Diazepam, phenytoin sodium, and, in severe cases, thiopental sodium are given intravenously to relieve (stop) epileptic status. Phenobarbital (luminal) is one of the antiepileptic drugs. Regular use in moderate doses prevents major seizures without sleep-inducing effects. The mechanism of action of phenobarbital is associated with an increase in the effect of GABA (increases the sensitivity of GAMKA receptors) and a direct inhibitory effect on the permeability of cell membranes. Side effects of phenobarbital: sedative, drowsiness, nystagmus, ataxia, skin rash. Primidone (hexamidine) is slightly different in chemical structure from phenobarbital. Has a slight sedative effect.

Phenytoin (diphenine) is effective (but not in absentia) in partial and tonic-clonic seizures. Phenytoin is usually given orally to prevent seizures. In epileptic status, phenytoin sodium is injected intravenously. The mechanism of action of phenytoin is due to its inhibition of Na + -channels (phenytoin slows down the recovery of Na + -channels after inactivation).

In this case, the depolarization process is disrupted, repetitive pulse propagation is suppressed. It has antiarrhythmic effect due to inhibition of Na + -channels of cardiomyocytes.

Side effects of phenytoin: headache, nausea, nystagmus, diplopia, ataxia, tremors, skin rash, itching, gingival hyperplasia, hirsutism; osteomalacia and megaloblastic anemia may also occur. Phenytoin has teratogenic properties.

Carbamazepine (tegretol, finlepsin) is an Na + channel inhibitor. Partial and tonic-clonic seizures are effective. In addition, carbamazepine is one of the analgesics used in trigeminal neuralgia.

Side effects of carbamazepine: nausea, headache, diplopia, ataxia, anemia, leukopenia (agranulocytosis). A general blood test is necessary when using carbamazepine.

Ethosuximide is a key tool to prevent abscess. Abscesses are associated with activation of T-type Ca2 + channels in the thalamus, a decrease in the action potential limit, and rhythmic charge residues of thalamic neurons. Ethosuximide inhibits T-type Ca2 + channels in the cell membranes of thalamic neurons.

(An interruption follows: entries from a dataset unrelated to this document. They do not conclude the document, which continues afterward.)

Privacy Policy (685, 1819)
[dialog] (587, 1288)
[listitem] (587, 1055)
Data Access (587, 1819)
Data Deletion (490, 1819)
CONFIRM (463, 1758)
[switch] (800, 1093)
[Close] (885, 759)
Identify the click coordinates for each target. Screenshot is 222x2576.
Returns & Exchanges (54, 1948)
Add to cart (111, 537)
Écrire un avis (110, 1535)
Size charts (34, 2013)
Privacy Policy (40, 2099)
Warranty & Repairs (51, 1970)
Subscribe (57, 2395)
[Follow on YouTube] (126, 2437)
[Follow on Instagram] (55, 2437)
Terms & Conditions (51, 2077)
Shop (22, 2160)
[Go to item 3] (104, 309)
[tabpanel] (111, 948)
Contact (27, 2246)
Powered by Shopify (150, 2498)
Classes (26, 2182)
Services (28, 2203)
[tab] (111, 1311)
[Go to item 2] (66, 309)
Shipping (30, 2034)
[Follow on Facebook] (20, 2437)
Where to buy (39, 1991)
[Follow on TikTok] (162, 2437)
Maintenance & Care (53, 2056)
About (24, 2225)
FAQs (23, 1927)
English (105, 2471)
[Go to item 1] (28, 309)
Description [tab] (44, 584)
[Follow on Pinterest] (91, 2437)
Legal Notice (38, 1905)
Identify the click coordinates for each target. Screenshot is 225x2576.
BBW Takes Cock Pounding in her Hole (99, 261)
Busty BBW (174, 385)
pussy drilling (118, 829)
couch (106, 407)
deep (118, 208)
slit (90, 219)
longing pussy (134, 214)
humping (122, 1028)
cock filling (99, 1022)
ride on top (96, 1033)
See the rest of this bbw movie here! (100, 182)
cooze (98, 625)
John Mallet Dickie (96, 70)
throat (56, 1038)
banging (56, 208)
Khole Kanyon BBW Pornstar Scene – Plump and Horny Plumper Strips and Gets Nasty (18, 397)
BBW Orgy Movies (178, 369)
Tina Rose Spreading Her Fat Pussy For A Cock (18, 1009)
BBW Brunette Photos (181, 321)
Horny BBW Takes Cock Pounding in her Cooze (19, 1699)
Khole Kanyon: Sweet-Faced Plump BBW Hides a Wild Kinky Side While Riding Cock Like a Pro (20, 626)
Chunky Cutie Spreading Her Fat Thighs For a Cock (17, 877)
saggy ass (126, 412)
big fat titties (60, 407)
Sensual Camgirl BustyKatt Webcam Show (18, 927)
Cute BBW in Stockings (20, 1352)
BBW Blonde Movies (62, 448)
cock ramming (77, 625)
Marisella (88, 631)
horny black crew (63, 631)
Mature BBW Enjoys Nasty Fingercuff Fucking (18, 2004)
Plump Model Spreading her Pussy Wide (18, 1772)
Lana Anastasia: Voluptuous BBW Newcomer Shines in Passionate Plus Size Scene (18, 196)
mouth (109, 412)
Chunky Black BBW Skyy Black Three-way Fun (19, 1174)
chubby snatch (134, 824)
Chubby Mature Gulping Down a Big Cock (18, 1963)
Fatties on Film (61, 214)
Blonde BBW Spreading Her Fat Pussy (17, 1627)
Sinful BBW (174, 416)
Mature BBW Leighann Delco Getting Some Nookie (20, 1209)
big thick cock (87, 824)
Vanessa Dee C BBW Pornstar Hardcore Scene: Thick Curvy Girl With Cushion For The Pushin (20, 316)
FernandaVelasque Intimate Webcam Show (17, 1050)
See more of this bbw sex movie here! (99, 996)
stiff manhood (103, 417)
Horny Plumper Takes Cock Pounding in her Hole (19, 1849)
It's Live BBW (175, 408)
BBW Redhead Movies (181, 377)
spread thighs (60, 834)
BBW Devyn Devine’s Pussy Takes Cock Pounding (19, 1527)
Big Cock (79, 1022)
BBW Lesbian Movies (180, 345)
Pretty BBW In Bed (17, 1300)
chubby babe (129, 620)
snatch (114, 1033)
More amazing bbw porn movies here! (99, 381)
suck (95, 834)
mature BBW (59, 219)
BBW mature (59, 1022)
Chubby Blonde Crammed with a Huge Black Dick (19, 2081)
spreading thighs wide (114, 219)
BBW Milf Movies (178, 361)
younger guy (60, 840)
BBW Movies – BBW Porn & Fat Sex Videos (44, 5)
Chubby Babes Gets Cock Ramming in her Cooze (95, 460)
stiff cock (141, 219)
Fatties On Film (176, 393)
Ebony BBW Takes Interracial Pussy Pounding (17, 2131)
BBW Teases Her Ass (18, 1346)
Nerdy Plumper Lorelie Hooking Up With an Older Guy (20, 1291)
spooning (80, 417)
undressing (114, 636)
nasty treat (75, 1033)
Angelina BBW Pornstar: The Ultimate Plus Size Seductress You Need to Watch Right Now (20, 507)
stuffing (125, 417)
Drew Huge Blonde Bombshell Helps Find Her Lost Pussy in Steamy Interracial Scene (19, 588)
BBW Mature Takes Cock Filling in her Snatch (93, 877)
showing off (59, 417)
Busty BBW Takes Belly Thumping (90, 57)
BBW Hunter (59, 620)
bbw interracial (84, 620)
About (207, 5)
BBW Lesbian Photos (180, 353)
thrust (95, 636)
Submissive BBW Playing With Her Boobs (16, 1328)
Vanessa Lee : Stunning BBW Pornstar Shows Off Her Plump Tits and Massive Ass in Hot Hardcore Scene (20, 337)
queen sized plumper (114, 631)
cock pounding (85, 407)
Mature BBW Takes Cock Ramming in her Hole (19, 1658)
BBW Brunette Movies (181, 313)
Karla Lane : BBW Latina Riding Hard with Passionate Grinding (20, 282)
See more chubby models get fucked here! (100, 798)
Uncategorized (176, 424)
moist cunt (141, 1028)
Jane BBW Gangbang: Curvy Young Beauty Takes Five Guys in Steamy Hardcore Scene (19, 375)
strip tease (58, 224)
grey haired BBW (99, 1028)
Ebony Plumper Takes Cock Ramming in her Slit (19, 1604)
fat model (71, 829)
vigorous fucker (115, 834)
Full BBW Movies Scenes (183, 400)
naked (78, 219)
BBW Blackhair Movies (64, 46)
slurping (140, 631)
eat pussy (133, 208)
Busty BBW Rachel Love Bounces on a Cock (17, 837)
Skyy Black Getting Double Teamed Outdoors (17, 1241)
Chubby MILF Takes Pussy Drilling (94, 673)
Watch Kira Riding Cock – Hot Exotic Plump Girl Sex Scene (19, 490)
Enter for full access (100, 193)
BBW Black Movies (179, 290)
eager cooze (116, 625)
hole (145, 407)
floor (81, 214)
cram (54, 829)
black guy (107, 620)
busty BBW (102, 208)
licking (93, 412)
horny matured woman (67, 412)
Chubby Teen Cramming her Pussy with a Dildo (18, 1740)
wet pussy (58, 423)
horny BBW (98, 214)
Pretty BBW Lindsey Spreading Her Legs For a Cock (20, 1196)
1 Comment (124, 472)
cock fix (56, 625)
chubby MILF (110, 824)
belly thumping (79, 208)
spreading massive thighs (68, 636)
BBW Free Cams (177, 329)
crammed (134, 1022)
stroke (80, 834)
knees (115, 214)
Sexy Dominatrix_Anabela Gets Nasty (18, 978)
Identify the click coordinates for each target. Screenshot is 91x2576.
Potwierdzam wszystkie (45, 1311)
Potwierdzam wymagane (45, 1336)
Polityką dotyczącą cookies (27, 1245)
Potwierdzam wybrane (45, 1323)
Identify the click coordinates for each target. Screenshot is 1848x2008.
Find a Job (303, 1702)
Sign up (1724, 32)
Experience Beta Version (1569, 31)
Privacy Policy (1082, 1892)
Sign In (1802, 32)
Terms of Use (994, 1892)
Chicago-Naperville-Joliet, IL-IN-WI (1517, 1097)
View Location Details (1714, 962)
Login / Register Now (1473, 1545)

Side effects of ethosuximide: nausea, vomiting, anorexia, drowsiness, headache, photophobia, leukopenia, thrombocytopenia, redness.

Valproic acid (convulsion) or sodium valproate (depakin) blocks Na + -channels and partially T-type Ca2 + -channels; In vitro, they activate glutamate decarboxylase (increased production of GABA from glutamic acid) and inhibit GABA transaminase. Effective in preventing all types of epileptiform seizures.

Side effects: sedative, ataxia, tremors, nausea, stomach pain, liver dysfunction, thrombocytopenia, neutropenia, alopecia. Antiepileptic drugs include gabapentin, lamotrigine, clonazepam. Gabapentin is chemically similar to GABA. Initiates the release of GABA. It is effective in partial seizures. Lamotrigine blocks Na + -channels of the presynaptic membrane at glutamatergic synapses and reduces glutamic acid secretion. Used to prevent partial and tonic-clonic seizures.

Topiramate (topamax) blocks Na + -channels, enhances the effect of GABA. Mainly used in partial seizures.

Clonazepam (antelepsin) is a drug belonging to benzodiazepines (increases the sensitivity of GABA receptors). Used in pediatric epilepsy; in adults it is often used in partial seizures.